His report read that, in his opinion, Kuryakin's background was not merely unfortunate, but it was a fatal flaw. That someone raised to be a tool of revolutionaries, then of the KGB, would have no morals, no basic values, and was very probably a conniving psychopath without a shred of conscience. Clever, manipulative, able to put a dozen different faces to as many situations, but without any real feeling. He had warned Graham once again not to be taken in by the young man.
Irritated, Graham closed that folder. Waverly had scribbled Nonsense under Mercer's report, but Graham himself had been troubled by similar worries. Certainly, Kuryakin had at times, especially in public, tried to blend himself into their household, and he had generally been cooperative, even though withdrawn. Or had be? Wouldn't a psychopath be less troubled, less frightened? Or was that an act, too?
Lawrence's report was entirely different. Since his arrival in D.C. on Monday, the U.N.C.L.E. head physician had seen Kuryakin twice, ostensibly in his role as chief physician. Examining the young Russian, he had taken a detailed medical history 'for when Kuryakin became a Section Two agent'. Lawrence hadn't taken any chances; he had brought a 'safe conduct' letter in Waverly's handwriting -- and Kuryakin was familiar enough with that hand to give his cooperation, albeit with some reluctance.
Interspersed between physical exams and tests, and questions about his medical past and current condition, Lawrence had slipped in dozens of questions about Kuryakin himself. How he felt. What he thought. What his worries were.
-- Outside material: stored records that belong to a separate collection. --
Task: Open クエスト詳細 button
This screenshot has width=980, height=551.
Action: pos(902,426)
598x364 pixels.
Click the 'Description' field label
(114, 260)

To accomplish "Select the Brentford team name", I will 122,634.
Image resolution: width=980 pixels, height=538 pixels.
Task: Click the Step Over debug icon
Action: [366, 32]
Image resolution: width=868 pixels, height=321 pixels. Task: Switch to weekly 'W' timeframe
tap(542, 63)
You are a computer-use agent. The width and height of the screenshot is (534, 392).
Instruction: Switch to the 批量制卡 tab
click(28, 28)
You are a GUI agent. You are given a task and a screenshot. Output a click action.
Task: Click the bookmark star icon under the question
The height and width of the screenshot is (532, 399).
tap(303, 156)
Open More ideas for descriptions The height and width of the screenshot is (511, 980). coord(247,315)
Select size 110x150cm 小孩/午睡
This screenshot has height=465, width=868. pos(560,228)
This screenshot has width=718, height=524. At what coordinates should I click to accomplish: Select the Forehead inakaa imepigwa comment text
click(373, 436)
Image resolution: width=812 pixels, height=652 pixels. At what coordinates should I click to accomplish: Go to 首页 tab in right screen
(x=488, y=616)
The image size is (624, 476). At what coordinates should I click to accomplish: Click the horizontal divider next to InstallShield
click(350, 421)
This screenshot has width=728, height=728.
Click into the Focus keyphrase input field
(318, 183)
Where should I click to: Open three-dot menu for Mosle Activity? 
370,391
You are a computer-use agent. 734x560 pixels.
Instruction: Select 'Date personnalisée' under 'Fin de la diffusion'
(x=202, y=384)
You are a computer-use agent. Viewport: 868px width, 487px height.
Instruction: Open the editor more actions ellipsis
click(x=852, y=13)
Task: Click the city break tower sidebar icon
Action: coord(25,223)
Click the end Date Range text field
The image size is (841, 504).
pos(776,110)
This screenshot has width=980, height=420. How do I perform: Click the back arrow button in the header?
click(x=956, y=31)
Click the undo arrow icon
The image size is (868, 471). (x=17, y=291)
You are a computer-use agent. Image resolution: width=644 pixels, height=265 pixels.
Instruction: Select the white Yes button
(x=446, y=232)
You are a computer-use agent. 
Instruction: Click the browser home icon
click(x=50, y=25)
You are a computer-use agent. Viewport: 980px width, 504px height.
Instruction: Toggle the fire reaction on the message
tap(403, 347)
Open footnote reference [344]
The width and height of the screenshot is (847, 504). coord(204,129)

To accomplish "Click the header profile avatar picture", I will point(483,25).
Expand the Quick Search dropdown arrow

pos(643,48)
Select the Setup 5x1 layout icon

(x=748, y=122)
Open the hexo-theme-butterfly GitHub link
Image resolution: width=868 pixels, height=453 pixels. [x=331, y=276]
What Lawrence had laid out in his report was the dichotomy that most troubled Graham about Kuryakin. Unlike Mercer, even unlike Waverly, Lawrence believed Kuryakin was not just a KGB agent, he was also a confused kid. He had learned to be many things to many people, but he did have a conscience that not only troubled him, it had driven him to thoughts of suicide and then into a desperate plea for Waverly's assistance.
In Lawrence's opinion, Kuryakin was eminently salvageable, but only with the proper handling. The boy clearly had reached the limit of his coping skills. He'd reached out, in a desperate gamble, one last time. Betrayed so many times, he was making a final effort to trust one of the few people he believed worthy of trust. Lawrence warned that if the boy was abused or failed again, there was every chance his ability to trust anyone would be irrevocably damaged.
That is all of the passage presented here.